I was given only 10%
475555 tn?1469307939
Sorry, but could you make that a little clearer? I couldn't understand your last post.


Avatar universal
I heard this on a Vertex webcast.  I believe that it came from the current issue of hepatology, or some professional publication but it was THIS MONTHS, at this point maybe last months issue (I posted it in an alcohol thread but I can't remember the specifics).
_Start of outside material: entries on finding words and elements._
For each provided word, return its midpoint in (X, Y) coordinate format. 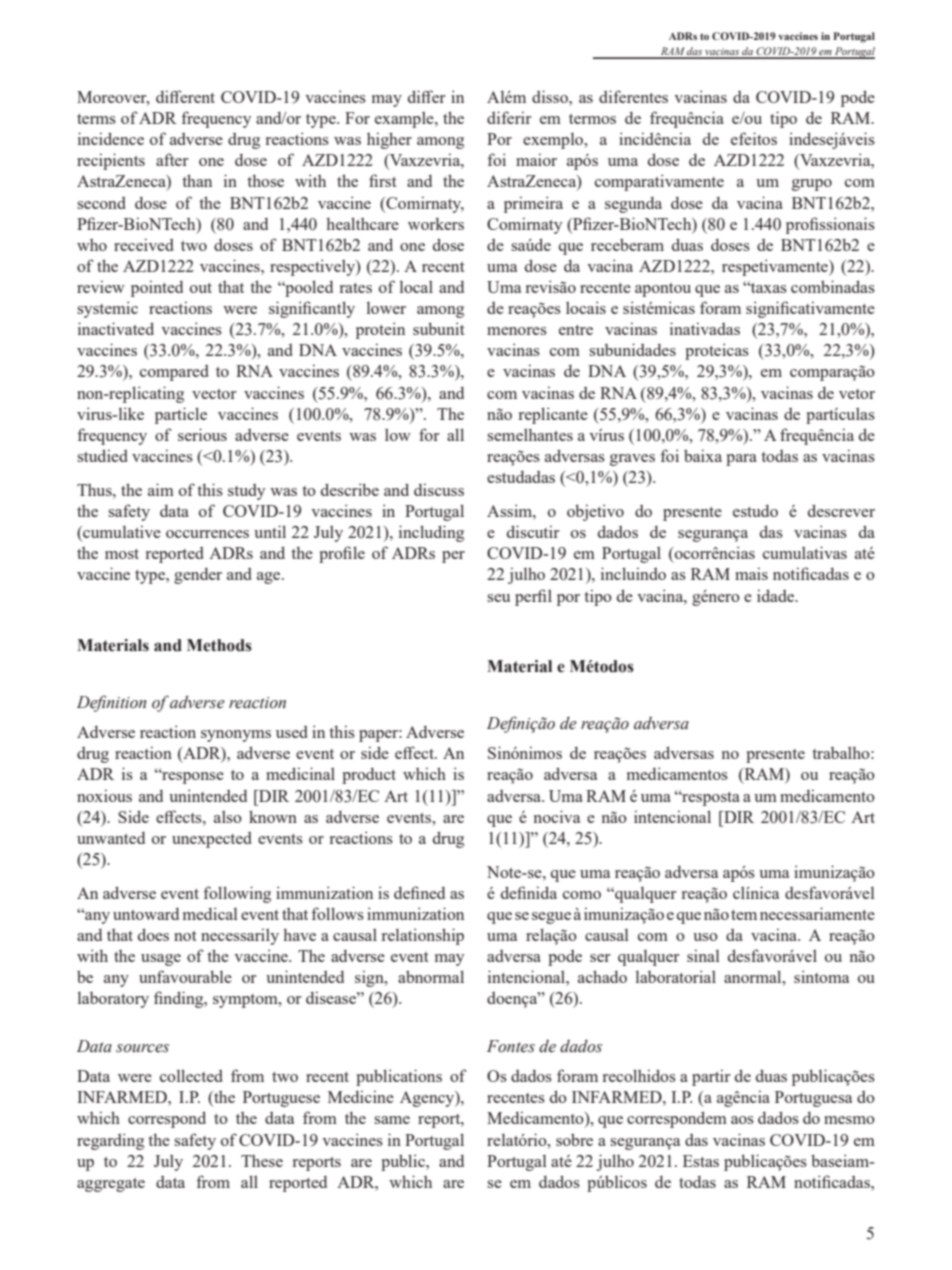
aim (161, 489)
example (405, 119)
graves (632, 460)
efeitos (754, 138)
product (369, 775)
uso (705, 937)
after (172, 159)
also (228, 816)
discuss (439, 489)
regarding (110, 1141)
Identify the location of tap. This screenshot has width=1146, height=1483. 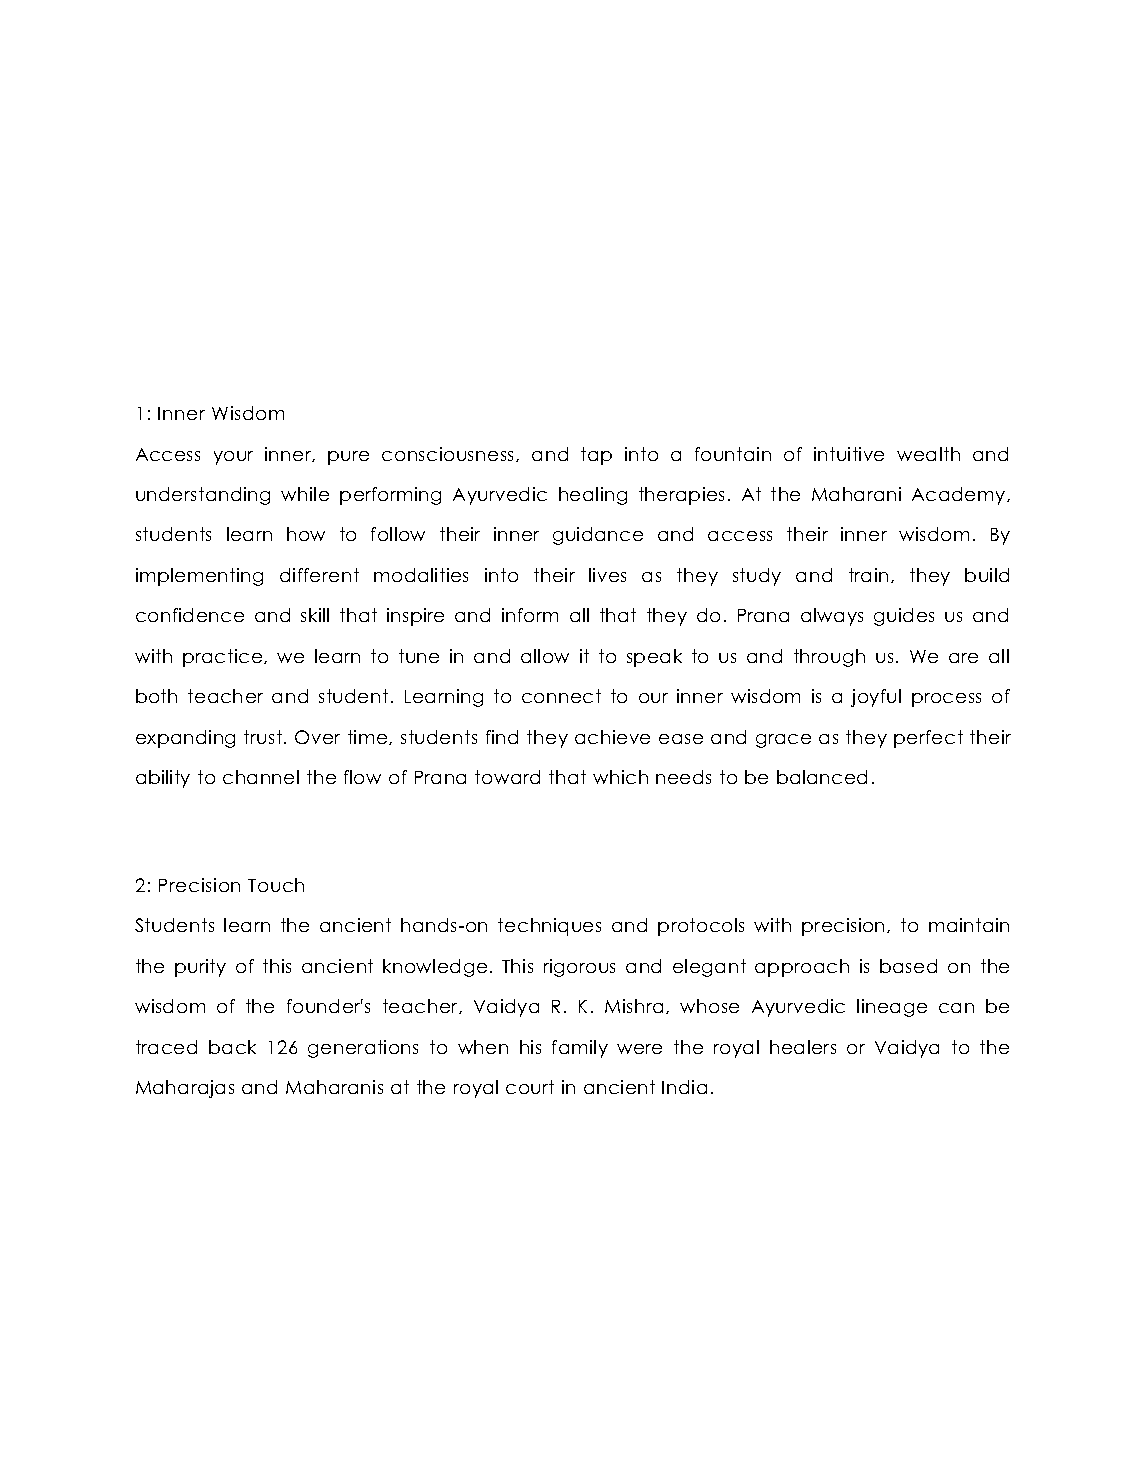
(596, 456).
They claimed that the old saw about "most will die with HCV not from it is a notion which needs to be reviewed.  It was based on a review of the demographics of the HCV infected population (keep in mind that approximately 2/3rds of us are currently likely undiagnosed) after 20 years.  Only a small amount died; maybe 5% and 16% were cirrhotic.

Fast forward a decade.  The article was about a meta-analysis in which many studies were combined in an effort to get a snapshot or what the HCV infected population looked like after 30 years.

The median age of death was 55 years of age.

After 20 years of infection the rate of cirrhosis was 16%
After 30 years of infection the rate of cirrhosis was 41%.

The death rate has more than doubled in the past decade.

Vertex has made reference to a different study which suggested that given enough time all HCV infected people will end up with cirrhosis; it's just a question of time.  Sorry that I don't have links to either of these studies.

Sooooooo the stats are discouraging.

Now some good news.  I've been told that they expect something like a cure within about 5 years.  There are many new compounds and therapies that are making great strides.  I believe there was also good news on a vaccine in development.  Perhaps the outlook is gloomy if you look into the far future IF we don't treat.  There is a lot of evidence which suggests that we won't have to wait long however.

Avatar universal
The point is

--- you may have 80% of SVR prediction and be unlucky and fall into 20% of re-lapsers/ un-responders.

You never know your response, until you try it.

I would suggest, treat for 3 months and see if you respond (and if you have at least 2 log viral drop).  Also, you don’t know your tolerance level to the treatment, until you try it.

I was always pretty lucky and tolerated well my Interferon treatments.

I was diagnosed in 1995 (was 26 years old) - received degrees, grew professionally and personally and never knew that the side effects can be an obstacle in living your life.

Unfortunately, I was a non-responder -- zero!

I only was responsive to Infergen -- I was on it from 1998 - but I never achieved a SVR until I double dosed daily Infergen (see Magnum's horror Infergen story) for the straight second year of treatment.  I was given only 10% chance to SVR.

Well, now, 1 year later, I'm still UND -- however, since I was a so difficult case -- I was told that I still did not achieve a SVR status-- my Dr. will give this status (hopefully) at 2 years post treatment status.

All I want to do is to encourage you to treatment -- you will never know your response, until you try it.

All the best!!
Avatar universal
I was in clinical trial at Mayo in '96 that helped establish the interferon / riba therapy. 5 million units injected every other day.....now they coat the interferon with a glycol to make it one shot a week and time release.....UND since then. We are still a few years away from an RX therapy - but there are trials going on that promise a lot.....enroll  in a trial or do the therapy.... but don't put it off very long - even if you are asymptomatic there is fibrosis and other damamge going on........
Avatar universal
I know that generally speaking, more than two-thirds of people who have chronic hepatitis C do not progress to cirrhosis over 20 to 30 years.